I am a lurker on your blog, seeing someone finding so much belonging in another people brings me joy. I'm sending this because of the post in which you were worried you were a philosemite and to be honest it is a worry that has crossed my mind as well as someone who enjoy tumblr content, conversion blogs and enjoyed learning about Jewish cultures and (I hope) becoming a better ally to Jews.
So, my question would be, what is a philosemite and how not to be one? /gen
First: Thank you, I'm so pleased to know you're here - I feel honored to see you 🩵
So, philosemitism is a specific branch of antisemitism wherein people will often fetishize jewish people, jewish culture, or judaism. I call it antisemitism because - much like chasers for trans people - the problem isn't that you (impersonal) find fascination with another group of people. The problem is that you don't engage with jews and jewish culture from the standpoint of being equals, you specifically will characterize whatever it is that's gotten your attention.
With that in mind... I've been trying my best to avoid even looking like a philosemite because I don't want to be one. I think such a big part of that comes with a territory in that... having jews around you who are comfortable and speak about their experiences helps. Engaging with a jewish community has been really helpful - we talk, joke, laugh, and just... engage person-to-person, and it adds that human connection that brings you closer to others. For many philosemites, they are only happy to engage with the idea of jews but not the idea that jews are people with real feelings. So much of my desire not to be like that is being trans and being subject to many chasers (to clarify, a chaser is somebody who specifically fetishizes trans people).

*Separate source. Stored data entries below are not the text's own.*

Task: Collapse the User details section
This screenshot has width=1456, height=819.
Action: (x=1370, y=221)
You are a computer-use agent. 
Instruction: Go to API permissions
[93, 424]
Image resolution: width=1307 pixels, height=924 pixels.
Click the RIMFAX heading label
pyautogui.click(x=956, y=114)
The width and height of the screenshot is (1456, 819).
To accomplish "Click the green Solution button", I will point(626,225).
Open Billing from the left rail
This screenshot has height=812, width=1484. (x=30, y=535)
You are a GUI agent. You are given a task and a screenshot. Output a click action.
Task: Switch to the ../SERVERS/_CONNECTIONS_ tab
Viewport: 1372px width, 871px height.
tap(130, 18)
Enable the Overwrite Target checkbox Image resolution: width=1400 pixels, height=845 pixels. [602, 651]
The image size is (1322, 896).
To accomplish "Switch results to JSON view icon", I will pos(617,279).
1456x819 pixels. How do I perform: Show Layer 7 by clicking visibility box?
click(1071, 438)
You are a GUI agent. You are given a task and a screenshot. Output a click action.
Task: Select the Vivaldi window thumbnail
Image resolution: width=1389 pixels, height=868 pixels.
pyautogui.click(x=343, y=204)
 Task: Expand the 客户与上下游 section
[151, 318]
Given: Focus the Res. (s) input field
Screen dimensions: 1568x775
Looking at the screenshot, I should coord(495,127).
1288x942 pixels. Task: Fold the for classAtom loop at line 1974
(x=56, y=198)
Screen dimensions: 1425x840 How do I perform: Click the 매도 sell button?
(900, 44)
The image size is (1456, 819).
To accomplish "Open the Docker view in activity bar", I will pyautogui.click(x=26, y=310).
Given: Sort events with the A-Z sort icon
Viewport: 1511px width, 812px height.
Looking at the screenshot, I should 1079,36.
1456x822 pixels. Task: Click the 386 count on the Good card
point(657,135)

For many minority groups, there are people who are only willing to engage with the minority insofar as that minority is not a person. The moment that person becomes a person, the illusion falls, and the interest is exposed as, essentially, a sham.
I worry a lot that my intentions are unclear to some, that I don't know how to expose my heart any more than it is now. I remedy that by trying to read, learn, listen, and ponder on actual jewish thought and opinion, and try to engage with as much of jewish culture as I can.
Now, to be clear, not every person with an interest in judaism, jewish culture, or allying themself with jews is a philosemite. That is wholly inappropriate to assume, and I would never apply that label broadly to any non-jew who, like you've expressed, wants to be an ally. The problem arises specifically when the tokenization and fetishization makes one believe that jews are not as human (don't have human thoughts, needs, opinions, complexities, feelings, the things that make us who we are).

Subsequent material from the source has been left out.